2:46
  • Copié
Nicolas Beytout
En annonçant le détail des mesures contenues dans la réforme des retraites, le Premier ministre Édouard Philippe a fait basculer la CFDT dans le camp des opposants. Pour notre éditorialiste Nicolas Beytout, "c'est désormais l'épreuve de force". 

>> On en sait enfin un peu plus sur la réforme des retraites voulue par le gouvernement. Edouard Philippe a présenté mercredi les contours du projet, qui comprend notamment la mise en place d'un système par points, la fin des régimes spéciaux, et la mise en place d'un âge pivot, à 64 ans. Pour notre éditorialiste Nicolas Beytout, le Premier ministre a pris le risque, en annonçant cette mesure rejetée par les syndicats réformistes, de muscler l'opposition à la réforme. 

"Édouard Philippe espérait sans doute calmer les oppositions à sa réforme des retraites. Mais c'est raté. En détaillant mercredi les mesures prévues par le gouvernement, le Premier ministre a vu la CFDT basculer dans le camps des opposants. "La ligne rouge a été franchie, clairement franchie", a tonné Laurent Berger, patron du syndicat réformiste, ulcéré par la mise en place d'un "âge d'équilibre" à 64 ans.

Quand on regarde le détail des réformes, et les mots, les expressions dont Édouard Philippe a truffé son discours, il y avait pourtant de quoi satisfaire la CFDT. Il y avait de quoi la maintenir à l’écart des manifs et des grèves, ce qui aurait permis de décrocher dans la foulée l’UNSA, l’autre syndicat qui se montrait ouvert à la réforme. C’est raté, le front syndical, au lieu de se fissurer, va se renforcer.

Matignon pas étonné par la colère de Laurent Berger

Dans l’entourage du Premier ministre, on affirme qu’on n’a pas été étonné de cette réaction de Laurent Berger, mais qu’on n’a pas la clef pour décrypter son attitude. Est-ce un retour de flamme des conflits précédents sur les retraites, en particulier celle de 2003, une réforme que la CFDT avait soutenue, ce qui avait provoqué une hémorragie chez ses adhérents ? Où est-ce le caractère un peu ombrageux du leader de la CFDT, qui estime depuis le début du quinquennat qu’il n’est pas traité comme il le devrait ? Il y a sûrement un peu des deux…

Alors que les grèves continuent, c'est désormais l'épreuve de force. Le gouvernement a abattu son jeu, et même si Édouard Philippe psalmodie que sa porte reste ouverte, qu’il ne veut pas d’affrontement, le bras-de-fer s’installe.

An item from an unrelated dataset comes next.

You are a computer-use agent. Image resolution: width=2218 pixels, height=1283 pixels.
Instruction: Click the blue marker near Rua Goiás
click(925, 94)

Avec une équation très simple. D’un côté les opposants à la réforme, toujours très déterminés, qui comptent sur une nouvelle démonstration de force mardi prochain pour faire fléchir le pouvoir. Et puis de l’autre, le gouvernement.

Les grévistes vont-ils rester unis ? 

Pour le gouvernement, il ne reste pas grand-chose à part de l'espoir que l’opinion publique va se lasser de cette 'chienlit' comme disait le président De Gaulle. Pour cela, le gouvernement peut maintenant mettre en avant le minimum retraite à 1.000 € net, l’amélioration des retraites pour les mères de famille, la revalorisation du salaire des professeurs, pour tenter de convaincre les Français que, malgré l’âge pivot fixé à 64 ans, c’est une réforme gagnante pour beaucoup.

Et puis il peut aussi avoir l’espoir d’une division syndicale. Attention, pas entre syndicats, car le front est serré. Non, mais entre grévistes. Je pense à la SNCF, à la RATP, aux conducteurs de train de 35 ans, 36 ans, 40 ans, qui ne sont plus concernés par la réforme, qui pourront donc continuer à partir à la retraite à 52 ans. Est-ce qu’ils ne vont pas bientôt faire leurs comptes, regarder ce que la grève leur coûte en salaire, et se demander si le combat pour leurs jeunes camarades vaut aussi cher ? Syndicats unis, mais fractures entre syndicalistes, ce pourrait bien être la nouvelle frontière du conflit."